+++ ENTRIES PROVIDED +++

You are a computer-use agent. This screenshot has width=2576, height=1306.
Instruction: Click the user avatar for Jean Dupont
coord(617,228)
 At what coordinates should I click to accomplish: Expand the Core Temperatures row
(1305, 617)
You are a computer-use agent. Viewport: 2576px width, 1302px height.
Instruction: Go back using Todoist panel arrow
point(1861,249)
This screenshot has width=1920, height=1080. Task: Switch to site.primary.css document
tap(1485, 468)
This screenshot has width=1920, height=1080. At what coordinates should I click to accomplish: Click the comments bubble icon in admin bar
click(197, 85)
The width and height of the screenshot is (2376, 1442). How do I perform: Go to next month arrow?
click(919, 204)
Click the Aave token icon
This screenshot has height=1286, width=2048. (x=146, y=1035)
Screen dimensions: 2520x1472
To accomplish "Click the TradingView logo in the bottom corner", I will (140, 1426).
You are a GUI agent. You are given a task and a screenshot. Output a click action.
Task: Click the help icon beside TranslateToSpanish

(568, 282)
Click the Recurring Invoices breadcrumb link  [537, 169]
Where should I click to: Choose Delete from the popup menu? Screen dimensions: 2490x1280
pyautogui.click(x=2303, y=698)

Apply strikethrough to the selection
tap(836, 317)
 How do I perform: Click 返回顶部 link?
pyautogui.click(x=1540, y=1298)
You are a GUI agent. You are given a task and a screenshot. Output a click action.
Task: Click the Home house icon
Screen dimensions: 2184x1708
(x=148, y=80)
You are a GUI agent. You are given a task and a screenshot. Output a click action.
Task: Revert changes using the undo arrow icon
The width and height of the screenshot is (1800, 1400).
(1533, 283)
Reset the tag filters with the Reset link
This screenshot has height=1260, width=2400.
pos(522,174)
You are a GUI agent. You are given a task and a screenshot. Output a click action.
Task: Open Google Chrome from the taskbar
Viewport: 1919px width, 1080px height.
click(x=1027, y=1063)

+++

REQUIRED WORK
Copy every record above exactly as it is.

RESPONSE BELOW
You are a computer-use agent. This screenshot has width=2576, height=1306.
Instruction: Click the user avatar for Jean Dupont
coord(617,228)
 At what coordinates should I click to accomplish: Expand the Core Temperatures row
(1305, 617)
You are a computer-use agent. Viewport: 2576px width, 1302px height.
Instruction: Go back using Todoist panel arrow
point(1861,249)
This screenshot has width=1920, height=1080. Task: Switch to site.primary.css document
tap(1485, 468)
This screenshot has width=1920, height=1080. At what coordinates should I click to accomplish: Click the comments bubble icon in admin bar
click(197, 85)
The width and height of the screenshot is (2376, 1442). How do I perform: Go to next month arrow?
click(919, 204)
Click the Aave token icon
This screenshot has height=1286, width=2048. (x=146, y=1035)
Screen dimensions: 2520x1472
To accomplish "Click the TradingView logo in the bottom corner", I will (140, 1426).
You are a GUI agent. You are given a task and a screenshot. Output a click action.
Task: Click the help icon beside TranslateToSpanish

(568, 282)
Click the Recurring Invoices breadcrumb link  [537, 169]
Where should I click to: Choose Delete from the popup menu? Screen dimensions: 2490x1280
pyautogui.click(x=2303, y=698)

Apply strikethrough to the selection
tap(836, 317)
 How do I perform: Click 返回顶部 link?
pyautogui.click(x=1540, y=1298)
You are a GUI agent. You are given a task and a screenshot. Output a click action.
Task: Click the Home house icon
Screen dimensions: 2184x1708
(x=148, y=80)
You are a GUI agent. You are given a task and a screenshot. Output a click action.
Task: Revert changes using the undo arrow icon
The width and height of the screenshot is (1800, 1400).
(1533, 283)
Reset the tag filters with the Reset link
This screenshot has height=1260, width=2400.
pos(522,174)
You are a GUI agent. You are given a task and a screenshot. Output a click action.
Task: Open Google Chrome from the taskbar
Viewport: 1919px width, 1080px height.
click(x=1027, y=1063)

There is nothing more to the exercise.